Oubliez tout ce que vous pensiez savoir sur qui appelle les tirs dans le paddock de Formule 1. Comme le rapporte The Race lors d'une plongée profonde dans les dépôts d'entreprises et les informations disponibles sur les actions, la grille d'aujourd'hui est un hybride sauvage de fabricants, de capitaux privés, de contrôleurs milliardaires et d'investisseurs institutionnels, avec des équipes modernes qui servent trois maîtres distincts : ceux qui veulent courir uniquement pour la gloire, ceux qui utilisent la course pour alimenter une autre entreprise, et ceux qui traitent l'équipe elle-même comme un pur financier.
Prenez Aston Martin, où Lawrence Stroll contrôle l'opération sans en posséder la majorité. Royaume-Uni Companies House enregistre le groupe Stroll holding Véhicule Racing Point UK Holdings Limited comme possédant entre 25% et 50% de AMR GP Holdings, mais il détient au moins 75% des droits de vote et le pouvoir de nommer ou de révoquer des administrateurs. D'autres acteurs majeurs, dont Arctos Partners, HPS Investment Partners, le Fonds d'investissement public de l'Arabie saoudite, le propriétaire de New York Jets Woody Johnson via Green Racer LLC, et Adrian Newey (qui détient environ 4,7 % grâce à des actions spéciales) ont versé en capital tandis que Stroll conserve les clés.
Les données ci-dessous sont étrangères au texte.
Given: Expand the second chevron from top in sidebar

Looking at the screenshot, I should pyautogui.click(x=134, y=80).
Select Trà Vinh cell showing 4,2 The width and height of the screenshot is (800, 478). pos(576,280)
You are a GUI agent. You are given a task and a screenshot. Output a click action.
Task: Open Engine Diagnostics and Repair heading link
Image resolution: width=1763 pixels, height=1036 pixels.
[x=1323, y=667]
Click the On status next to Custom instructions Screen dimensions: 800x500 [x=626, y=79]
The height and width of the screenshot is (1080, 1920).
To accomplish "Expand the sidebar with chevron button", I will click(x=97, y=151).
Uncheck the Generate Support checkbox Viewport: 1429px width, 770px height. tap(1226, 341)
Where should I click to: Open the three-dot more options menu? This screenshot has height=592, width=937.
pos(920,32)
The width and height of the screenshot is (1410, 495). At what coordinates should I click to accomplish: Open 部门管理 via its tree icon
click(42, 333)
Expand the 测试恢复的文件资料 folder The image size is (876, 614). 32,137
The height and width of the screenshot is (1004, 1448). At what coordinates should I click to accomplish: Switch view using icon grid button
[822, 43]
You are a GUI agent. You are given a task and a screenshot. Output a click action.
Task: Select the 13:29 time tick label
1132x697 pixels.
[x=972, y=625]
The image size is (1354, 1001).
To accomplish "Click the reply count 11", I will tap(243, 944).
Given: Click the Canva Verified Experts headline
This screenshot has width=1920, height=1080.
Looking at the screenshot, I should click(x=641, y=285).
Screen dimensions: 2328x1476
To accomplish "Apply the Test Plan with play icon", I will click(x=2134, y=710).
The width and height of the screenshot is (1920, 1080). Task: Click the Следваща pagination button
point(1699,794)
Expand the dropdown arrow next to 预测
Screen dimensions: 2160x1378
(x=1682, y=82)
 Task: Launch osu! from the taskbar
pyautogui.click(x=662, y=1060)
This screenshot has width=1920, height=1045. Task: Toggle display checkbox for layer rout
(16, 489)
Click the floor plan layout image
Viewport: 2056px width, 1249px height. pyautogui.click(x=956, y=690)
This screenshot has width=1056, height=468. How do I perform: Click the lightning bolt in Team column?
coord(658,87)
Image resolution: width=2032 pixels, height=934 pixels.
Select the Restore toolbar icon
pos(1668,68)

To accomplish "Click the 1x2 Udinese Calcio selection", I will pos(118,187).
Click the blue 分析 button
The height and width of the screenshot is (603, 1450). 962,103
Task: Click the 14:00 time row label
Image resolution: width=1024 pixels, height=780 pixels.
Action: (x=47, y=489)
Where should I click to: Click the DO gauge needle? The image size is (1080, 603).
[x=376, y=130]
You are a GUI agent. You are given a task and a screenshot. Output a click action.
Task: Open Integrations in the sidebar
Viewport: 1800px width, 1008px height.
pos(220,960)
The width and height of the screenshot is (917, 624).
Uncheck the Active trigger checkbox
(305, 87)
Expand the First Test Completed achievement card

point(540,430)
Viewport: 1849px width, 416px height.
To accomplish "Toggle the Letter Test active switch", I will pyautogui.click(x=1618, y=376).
Ferrari opère dans un autre playbook. Scuderia Ferrari vit à l'intérieur de la société cotée en bourse Ferrari, ce qui signifie que des milliers de personnes en possèdent une partie. Pourtant, le contrôle est fermement ancré par Exor, la société d'investissement de la famille Agnelli, qui détenait 21,33 % des actions ordinaires (soit 32,32 % du pouvoir de vote) en février 2026, tandis que Piero Ferrari détenait 10,67 % des actions économiques et 16,17 % des voix. Pendant ce temps, Red Bull Racing et Racing Bulls rejoindront directement l'empire Red Bull et les familles Mateschitz et Yoovidhya via la société autrichienne Red Bull GmbH, illustrant magnifiquement le modèle de course pour vendre un produit sans rapport.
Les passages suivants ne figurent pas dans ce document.